━━━ Data listing ━━━

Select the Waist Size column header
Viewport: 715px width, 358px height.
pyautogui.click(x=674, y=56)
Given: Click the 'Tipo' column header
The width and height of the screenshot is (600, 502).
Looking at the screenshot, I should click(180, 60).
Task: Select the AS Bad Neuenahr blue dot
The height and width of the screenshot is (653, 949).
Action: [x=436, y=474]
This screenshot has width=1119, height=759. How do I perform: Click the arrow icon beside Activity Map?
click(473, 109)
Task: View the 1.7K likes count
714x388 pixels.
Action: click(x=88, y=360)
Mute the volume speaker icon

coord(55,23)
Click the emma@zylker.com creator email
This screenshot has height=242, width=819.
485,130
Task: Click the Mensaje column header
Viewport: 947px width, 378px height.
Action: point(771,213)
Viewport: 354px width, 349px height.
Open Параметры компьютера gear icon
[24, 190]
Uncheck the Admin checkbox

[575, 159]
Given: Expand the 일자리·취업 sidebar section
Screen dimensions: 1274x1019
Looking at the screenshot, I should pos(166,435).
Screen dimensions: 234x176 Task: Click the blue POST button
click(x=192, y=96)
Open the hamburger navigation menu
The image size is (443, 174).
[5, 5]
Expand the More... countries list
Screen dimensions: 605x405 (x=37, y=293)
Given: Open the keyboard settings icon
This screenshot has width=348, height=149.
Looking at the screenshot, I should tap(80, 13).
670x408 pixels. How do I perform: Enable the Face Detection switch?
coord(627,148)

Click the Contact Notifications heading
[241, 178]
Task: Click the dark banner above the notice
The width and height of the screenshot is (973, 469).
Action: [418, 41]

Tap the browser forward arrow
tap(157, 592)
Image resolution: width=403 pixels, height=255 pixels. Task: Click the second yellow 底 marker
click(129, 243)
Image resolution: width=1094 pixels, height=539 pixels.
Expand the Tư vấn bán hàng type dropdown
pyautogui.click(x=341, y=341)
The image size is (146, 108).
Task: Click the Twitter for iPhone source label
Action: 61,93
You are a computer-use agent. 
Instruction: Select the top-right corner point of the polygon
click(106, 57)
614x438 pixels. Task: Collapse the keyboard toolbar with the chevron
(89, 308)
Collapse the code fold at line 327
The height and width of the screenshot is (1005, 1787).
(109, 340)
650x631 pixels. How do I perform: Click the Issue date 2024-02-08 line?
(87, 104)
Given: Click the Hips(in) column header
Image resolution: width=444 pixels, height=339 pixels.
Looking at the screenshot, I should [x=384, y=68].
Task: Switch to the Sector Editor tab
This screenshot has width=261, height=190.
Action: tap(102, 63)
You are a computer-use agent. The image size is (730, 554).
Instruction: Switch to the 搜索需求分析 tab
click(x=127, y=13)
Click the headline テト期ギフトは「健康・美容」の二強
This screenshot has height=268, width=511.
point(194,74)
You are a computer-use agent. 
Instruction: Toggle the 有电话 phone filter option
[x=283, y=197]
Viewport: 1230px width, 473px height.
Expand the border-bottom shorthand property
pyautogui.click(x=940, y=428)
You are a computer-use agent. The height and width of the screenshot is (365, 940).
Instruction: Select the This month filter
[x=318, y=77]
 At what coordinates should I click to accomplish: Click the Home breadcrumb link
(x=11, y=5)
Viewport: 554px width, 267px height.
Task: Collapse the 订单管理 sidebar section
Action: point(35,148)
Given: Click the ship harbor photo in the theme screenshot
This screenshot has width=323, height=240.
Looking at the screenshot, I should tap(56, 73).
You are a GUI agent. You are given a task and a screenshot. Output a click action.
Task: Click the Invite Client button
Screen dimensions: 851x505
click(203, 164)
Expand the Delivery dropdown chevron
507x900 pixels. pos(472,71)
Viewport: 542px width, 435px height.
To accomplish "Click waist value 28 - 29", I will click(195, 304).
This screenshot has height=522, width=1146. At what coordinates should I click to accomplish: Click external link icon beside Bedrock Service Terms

━━━

Repeat all of the records verbatim, leaving nothing out.

Your response:
Select the Waist Size column header
Viewport: 715px width, 358px height.
pyautogui.click(x=674, y=56)
Given: Click the 'Tipo' column header
The width and height of the screenshot is (600, 502).
Looking at the screenshot, I should click(180, 60).
Task: Select the AS Bad Neuenahr blue dot
The height and width of the screenshot is (653, 949).
Action: [x=436, y=474]
This screenshot has width=1119, height=759. How do I perform: Click the arrow icon beside Activity Map?
click(473, 109)
Task: View the 1.7K likes count
714x388 pixels.
Action: click(x=88, y=360)
Mute the volume speaker icon

coord(55,23)
Click the emma@zylker.com creator email
This screenshot has height=242, width=819.
485,130
Task: Click the Mensaje column header
Viewport: 947px width, 378px height.
Action: point(771,213)
Viewport: 354px width, 349px height.
Open Параметры компьютера gear icon
[24, 190]
Uncheck the Admin checkbox

[575, 159]
Given: Expand the 일자리·취업 sidebar section
Screen dimensions: 1274x1019
Looking at the screenshot, I should pos(166,435).
Screen dimensions: 234x176 Task: Click the blue POST button
click(x=192, y=96)
Open the hamburger navigation menu
The image size is (443, 174).
[5, 5]
Expand the More... countries list
Screen dimensions: 605x405 (x=37, y=293)
Given: Open the keyboard settings icon
This screenshot has width=348, height=149.
Looking at the screenshot, I should tap(80, 13).
670x408 pixels. How do I perform: Enable the Face Detection switch?
coord(627,148)

Click the Contact Notifications heading
[241, 178]
Task: Click the dark banner above the notice
The width and height of the screenshot is (973, 469).
Action: [418, 41]

Tap the browser forward arrow
tap(157, 592)
Image resolution: width=403 pixels, height=255 pixels. Task: Click the second yellow 底 marker
click(129, 243)
Image resolution: width=1094 pixels, height=539 pixels.
Expand the Tư vấn bán hàng type dropdown
pyautogui.click(x=341, y=341)
The image size is (146, 108).
Task: Click the Twitter for iPhone source label
Action: 61,93
You are a computer-use agent. 
Instruction: Select the top-right corner point of the polygon
click(106, 57)
614x438 pixels. Task: Collapse the keyboard toolbar with the chevron
(89, 308)
Collapse the code fold at line 327
The height and width of the screenshot is (1005, 1787).
(109, 340)
650x631 pixels. How do I perform: Click the Issue date 2024-02-08 line?
(87, 104)
Given: Click the Hips(in) column header
Image resolution: width=444 pixels, height=339 pixels.
Looking at the screenshot, I should [x=384, y=68].
Task: Switch to the Sector Editor tab
This screenshot has width=261, height=190.
Action: tap(102, 63)
You are a computer-use agent. The image size is (730, 554).
Instruction: Switch to the 搜索需求分析 tab
click(x=127, y=13)
Click the headline テト期ギフトは「健康・美容」の二強
This screenshot has height=268, width=511.
point(194,74)
You are a computer-use agent. 
Instruction: Toggle the 有电话 phone filter option
[x=283, y=197]
Viewport: 1230px width, 473px height.
Expand the border-bottom shorthand property
pyautogui.click(x=940, y=428)
You are a computer-use agent. The height and width of the screenshot is (365, 940).
Instruction: Select the This month filter
[x=318, y=77]
 At what coordinates should I click to accomplish: Click the Home breadcrumb link
(x=11, y=5)
Viewport: 554px width, 267px height.
Task: Collapse the 订单管理 sidebar section
Action: point(35,148)
Given: Click the ship harbor photo in the theme screenshot
This screenshot has width=323, height=240.
Looking at the screenshot, I should tap(56, 73).
You are a GUI agent. You are given a task and a screenshot. Output a click action.
Task: Click the Invite Client button
Screen dimensions: 851x505
click(203, 164)
Expand the Delivery dropdown chevron
507x900 pixels. pos(472,71)
Viewport: 542px width, 435px height.
To accomplish "Click waist value 28 - 29", I will click(195, 304).
This screenshot has height=522, width=1146. At what coordinates should I click to accomplish: Click external link icon beside Bedrock Service Terms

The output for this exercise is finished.